● **SEZIONE DI TESTO**:
************

Aveva cercato di ottenere la rimozione dei link attraverso le richieste inviate a Google, ma senza successo. La sua reputazione continuava a essere danneggiata e i suoi sforzi per ripristinare l’immagine pubblica sembravano vani.
Decise quindi di rivolgersi a Trizio Consulting, alla ricerca di una soluzione efficace per ripristinare la sua reputazione. Gli esperti di Trizio Consulting condussero un’approfondita analisi del caso dell’imprenditore, esaminando attentamente gli articoli diffamatori, la normativa pertinente e le procedure di Google già in essere.
Trizio Consulting si accorse questa volta che il problema fondamentale risiedeva nella richiesta di rimozione dei link, sempre per il diritto all’oblio. In alcuni casi gli articoli, di pubblicazione recente, non potevano beneficiare della normativa.
Per questo motivo, il team divise il lavoro tra richieste di rimozione dei contenuti inoltrate direttamente ai webmaster e ai responsabili legali delle piattaforme, e una nuova domanda formale presentata ai dipartimenti di Google per tutti i contenuti che potevano oggettivamente essere gestiti dal motore di ricerca.
In entrambi i casi, Trizio Consulting svolse un ruolo cruciale nel garantire il successo delle richieste di rimozione dei link. La conoscenza approfondita della normativa, delle procedure di Google e delle tecniche di presentazione delle domande, permisero di raggiungere gli obiettivi in un tempo complessivo di circa 45 giorni.

************

● **ELENCO DEI DATI**:
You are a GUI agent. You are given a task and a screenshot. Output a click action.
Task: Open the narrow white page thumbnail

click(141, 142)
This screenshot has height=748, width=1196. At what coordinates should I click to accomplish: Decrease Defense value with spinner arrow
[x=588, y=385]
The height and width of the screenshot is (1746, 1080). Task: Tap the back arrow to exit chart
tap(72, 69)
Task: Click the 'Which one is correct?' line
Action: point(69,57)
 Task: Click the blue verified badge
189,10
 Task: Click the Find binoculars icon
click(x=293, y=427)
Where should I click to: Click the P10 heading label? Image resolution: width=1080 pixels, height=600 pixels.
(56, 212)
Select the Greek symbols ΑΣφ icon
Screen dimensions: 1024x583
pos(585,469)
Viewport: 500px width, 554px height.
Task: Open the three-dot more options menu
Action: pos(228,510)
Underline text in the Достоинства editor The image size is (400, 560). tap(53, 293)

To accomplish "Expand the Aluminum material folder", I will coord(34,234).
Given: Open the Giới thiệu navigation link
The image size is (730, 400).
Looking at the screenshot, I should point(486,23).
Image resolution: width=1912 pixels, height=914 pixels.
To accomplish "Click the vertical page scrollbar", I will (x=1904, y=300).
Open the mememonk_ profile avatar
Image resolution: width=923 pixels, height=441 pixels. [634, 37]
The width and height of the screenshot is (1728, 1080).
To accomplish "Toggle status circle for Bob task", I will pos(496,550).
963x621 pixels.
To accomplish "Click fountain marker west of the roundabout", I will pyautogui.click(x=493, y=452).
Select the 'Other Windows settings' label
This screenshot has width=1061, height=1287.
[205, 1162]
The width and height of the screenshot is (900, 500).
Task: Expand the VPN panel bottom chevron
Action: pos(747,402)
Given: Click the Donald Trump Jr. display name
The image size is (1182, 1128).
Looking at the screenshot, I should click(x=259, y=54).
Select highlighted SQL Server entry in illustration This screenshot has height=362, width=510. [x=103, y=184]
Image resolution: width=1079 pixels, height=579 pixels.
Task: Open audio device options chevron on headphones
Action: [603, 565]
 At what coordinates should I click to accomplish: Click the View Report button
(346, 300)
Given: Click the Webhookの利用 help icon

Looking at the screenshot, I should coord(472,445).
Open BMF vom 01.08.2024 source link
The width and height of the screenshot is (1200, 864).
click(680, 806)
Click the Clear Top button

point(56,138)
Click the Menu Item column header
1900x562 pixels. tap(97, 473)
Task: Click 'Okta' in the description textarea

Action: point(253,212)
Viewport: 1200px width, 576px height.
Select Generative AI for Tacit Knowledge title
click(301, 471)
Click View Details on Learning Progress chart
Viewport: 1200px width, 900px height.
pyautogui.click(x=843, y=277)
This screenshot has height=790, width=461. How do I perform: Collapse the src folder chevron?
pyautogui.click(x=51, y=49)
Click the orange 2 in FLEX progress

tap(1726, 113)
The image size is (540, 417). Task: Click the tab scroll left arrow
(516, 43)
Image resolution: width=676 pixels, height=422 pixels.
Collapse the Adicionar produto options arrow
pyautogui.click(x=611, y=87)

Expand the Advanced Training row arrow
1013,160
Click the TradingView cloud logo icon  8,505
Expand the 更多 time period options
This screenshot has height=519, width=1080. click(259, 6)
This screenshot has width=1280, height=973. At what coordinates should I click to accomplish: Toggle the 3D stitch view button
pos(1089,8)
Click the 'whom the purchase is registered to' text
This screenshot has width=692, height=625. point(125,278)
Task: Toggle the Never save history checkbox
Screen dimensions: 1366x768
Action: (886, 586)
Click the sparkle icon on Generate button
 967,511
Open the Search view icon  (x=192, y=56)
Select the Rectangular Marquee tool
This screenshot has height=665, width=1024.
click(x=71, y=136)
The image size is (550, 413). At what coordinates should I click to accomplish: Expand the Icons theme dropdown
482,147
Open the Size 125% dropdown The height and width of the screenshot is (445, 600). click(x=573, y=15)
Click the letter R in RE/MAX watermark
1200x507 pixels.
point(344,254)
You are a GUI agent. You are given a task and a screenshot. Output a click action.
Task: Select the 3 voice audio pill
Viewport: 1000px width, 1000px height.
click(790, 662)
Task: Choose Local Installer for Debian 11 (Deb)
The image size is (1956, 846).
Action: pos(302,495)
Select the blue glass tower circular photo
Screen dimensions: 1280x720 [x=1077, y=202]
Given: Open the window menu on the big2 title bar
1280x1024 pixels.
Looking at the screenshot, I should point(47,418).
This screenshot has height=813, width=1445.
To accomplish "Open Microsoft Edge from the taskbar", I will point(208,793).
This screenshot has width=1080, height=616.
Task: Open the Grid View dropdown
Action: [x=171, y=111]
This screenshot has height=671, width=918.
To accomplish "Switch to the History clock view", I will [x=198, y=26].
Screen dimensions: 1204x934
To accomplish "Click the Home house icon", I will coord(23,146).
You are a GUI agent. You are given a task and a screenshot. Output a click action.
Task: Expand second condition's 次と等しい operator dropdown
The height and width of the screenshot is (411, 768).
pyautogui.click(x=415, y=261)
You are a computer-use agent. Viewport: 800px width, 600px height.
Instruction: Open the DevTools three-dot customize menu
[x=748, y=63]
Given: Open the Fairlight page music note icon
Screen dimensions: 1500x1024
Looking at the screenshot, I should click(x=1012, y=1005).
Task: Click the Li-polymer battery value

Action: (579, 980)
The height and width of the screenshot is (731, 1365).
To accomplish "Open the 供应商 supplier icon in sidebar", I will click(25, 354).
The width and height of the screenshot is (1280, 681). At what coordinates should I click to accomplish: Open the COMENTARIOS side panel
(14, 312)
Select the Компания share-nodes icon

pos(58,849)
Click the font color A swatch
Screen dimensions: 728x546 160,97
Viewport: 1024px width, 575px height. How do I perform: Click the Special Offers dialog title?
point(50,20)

************

● **CONSEGNE DELL'ESERCIZIO**:
[A] Secondo il testo, in quanto tempo complessivo furono raggiunti gli obiettivi?
[B] Trascriva senza modifiche il brano del testo che va da "Aveva cercato di" fino a "beneficiare della normativa.".
Si attenga unicamente a quanto riportato nel testo.

● **SOLUZIONI DELL'ESERCIZIO**:
[A] In circa 45 giorni.

[B]
Aveva cercato di ottenere la rimozione dei link attraverso le richieste inviate a Google, ma senza successo. La sua reputazione continuava a essere danneggiata e i suoi sforzi per ripristinare l’immagine pubblica sembravano vani.
Decise quindi di rivolgersi a Trizio Consulting, alla ricerca di una soluzione efficace per ripristinare la sua reputazione. Gli esperti di Trizio Consulting condussero un’approfondita analisi del caso dell’imprenditore, esaminando attentamente gli articoli diffamatori, la normativa pertinente e le procedure di Google già in essere.
Trizio Consulting si accorse questa volta che il problema fondamentale risiedeva nella richiesta di rimozione dei link, sempre per il diritto all’oblio. In alcuni casi gli articoli, di pubblicazione recente, non potevano beneficiare della normativa.